:: SELECTED EXTRACT ::
=== Section Start ===

Station: A position or standing, as in a
particular society or organization
Nasty: If you describe a person or
their behaviour as nasty, you mean that they behave in an unkind and unpleasant
way.
Slap: If you slap someone on the
back, you hit them in a friendly manner on their back
Repent: If you repent, you show or say
that you are sorry for something wrong you have done.
Do-gooder: A person who seeks to correct
social ills in an idealistic, but usually impractical or superficial, way
How subversive are these new Action Princesses?
Well, like Wonder Woman and She-Ra (but unlike more traditional princesses),
our two newcomers both star in stories that refuse to make marriage any part of
their happy ending. And both have it better than their elders in one key way:
we never see their cleavage.
Cleavage: The separation between a
woman's breasts, esp as revealed by a low-cut dress
But full-coverage battle armor
aside, the rebooted Snow White is hardly a feminist triumph. Even with all the
girl-power trappings, it still bristles
with nasty princess tropes. Snow
White's inherent "goodness" is completely equated with her
"fairness" (of beauty, yes, but also inescapably
of skin tone). Her life depends on being kissed
by the right guy. And let's not forget the girl-on-girl
virgin/whore gagfest embodied by the Evil Witch
Who's Just Jealous.
Armor: Covering worn to protect the
body against weapons
Trappings:
Accessories
Bristle: If the hair on a person's or
animal's body bristles, it rises away from their skin because they are cold,
frightened, or angry.
Trope: Cliché
Inescapably:
Inevitable
Girl-on-girl: Originally it refers to
lesbianism but there’s a new meaning: the feminine gaze.( http://www.good2b.es/girl-on-girl-charlotte-jansen/ )
Gagfest: An event, film, etc. that
involves many jokes.
Brave fares a lot better,
replacing the catfight with a fairly nuanced exploration of the strains
that can wear down a mother-daughter relationship as the daughter comes into her own and rejects her mother's ambitions for her. The
movie also passes the Bechdel test with flying colors,
which should be a given for a movie with a female hero, but is more than can be
said for Snow White. Also in the plus column: despite my temporary fear that Merida would be called upon to save the day by sewing,
she is given ample opportunity to live up to the
movie's title, and she does so with smarts, strength, skill and unwavering gusto.

=== Section End ===

:: AVAILABLE DATA ::
=== Section Start ===

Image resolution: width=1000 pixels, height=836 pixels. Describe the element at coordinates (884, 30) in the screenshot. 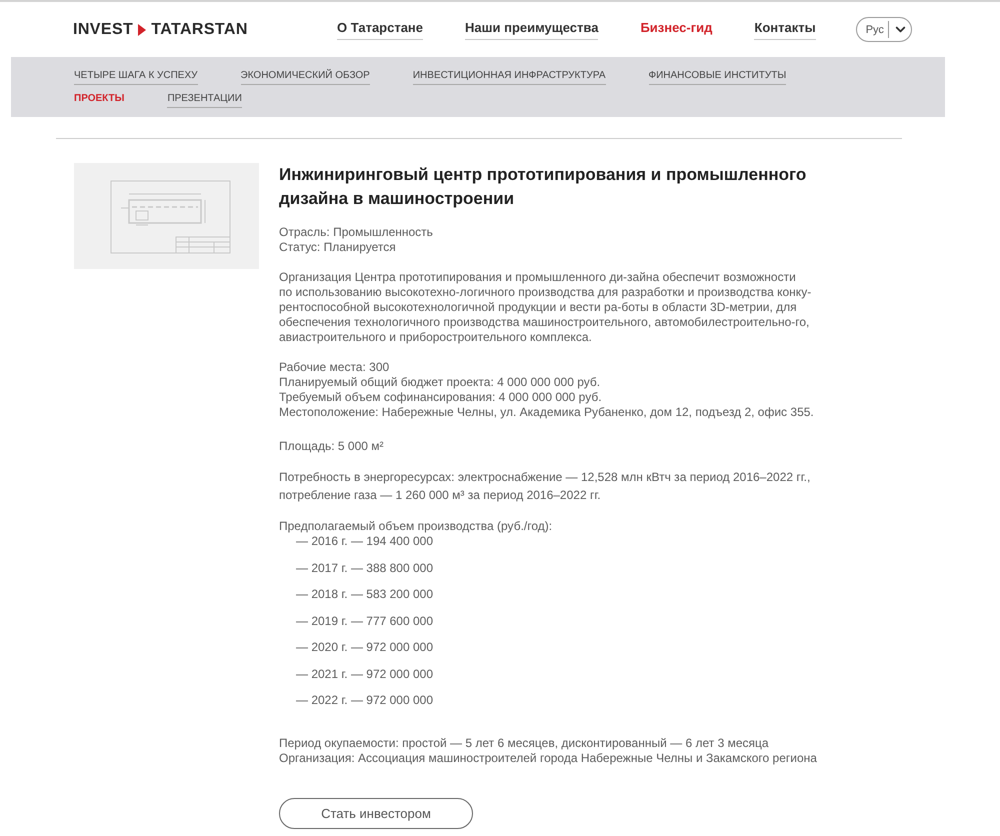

=== Section End ===

:: TASKS TO PERFORM ::
a) Summarize the passage on Action Princesses in three sentences.
b) Write a continuation of the passage on Action Princesses, picking up after its final sentence.

:: ANSWERS TO THE TASKS ::
a) The passage defines several words, such as "nasty," "repent," "trope," and "gagfest," alongside a discussion of how subversive two new Action Princesses are. Both heroines star in stories that leave marriage out of their happy endings, yet the rebooted Snow White still bristles with princess tropes, equating goodness with fairness and making her life depend on a kiss from the right man. Brave fares better: it explores the strains on a mother-daughter relationship, passes the Bechdel test, and lets Merida live up to the film's title with smarts, strength, skill and gusto.

b)
Fare: If you say that someone or
something fares well or badly, you are referring to the degree of success they
achieve in a particular situation or activity.
Catfight: A catfight is an angry fight or
quarrel, especially between women
Nuance: To give subtle differences to
Strain: Strain is a state of worry and
tension caused by a difficult situation.
With
flying colors: With notable victory or success (idiom)
Call
upon = Call on: If you call on someone to do something or call upon them to do it, you
say publicly that you want them to do it.
Live up: To fulfil (an expectation,
obligation, principle, etc)
Unwavering: If you describe a feeling or
attitude as unwavering, you mean that it is strong and firm and does not
weaken.
Gusto: If you do something with gusto,
you do it with energetic and enthusiastic enjoyment.
It's also more than notable that no one in the
entirety of Brave so much as comments
on Merida's looks. Not her suitors or their
fathers, not her family, no one. (There is one moment that finds the Queen
admiring how suitably princess-like Merida looks in her betrothal
outfit, but even that comment is about her living up to the Queen's standards
and not her intrinsic attractiveness or lack thereof.)
So much
as: If you
say that someone did not do so much as perform a particular action, you are
emphasizing that they did not even do that, when you were expecting them to do
more.
Suitors: A woman's suitor is a man who
wants to marry her.
Betrothal: A betrothal is an agreement to
be married.
Thereof:
Thereof
is used after a noun to relate that noun to a situation or thing that you have
just mentioned.
What's truly revolutionary about Merida as an
Action Princess is our heroine's cause: she's not fighting to avenge anyone's
death, to save a kingdom, or defeat an evil power. She's fighting for her
own freedom, for her bodily autonomy and her happiness. She is her
own cause. If there's any Big Bad in Brave it's
princess-dom itself, with all its patriarchal trappings. And Merida's not universally "good"
either – she's a stubborn daredevil,
sometimes selfish and even spiteful.
Hardly surprising for a teenager, but downright subversive for a Disney
princess.
Big Bad: Big Bad is a term originally
used by the Buffy the Vampire Slayer television series to describe a major
recurring adversary, usually the chief villain or antagonist in a particular
broadcast season
-dom: State or condition: …freedom
Trappings: The trappings of power, wealth,
or a particular job are the extra things, such as decorations and luxury items,
that go with it.
Stubborn: Someone who is stubborn or who
behaves in a stubborn way is determined to do what they want and is very
unwilling to change their mind.
Daredevil: Daredevil people enjoy doing
physically dangerous things.
Selfish: If you say that someone is
selfish, you mean that he or she cares only about himself or herself, and not
about other people.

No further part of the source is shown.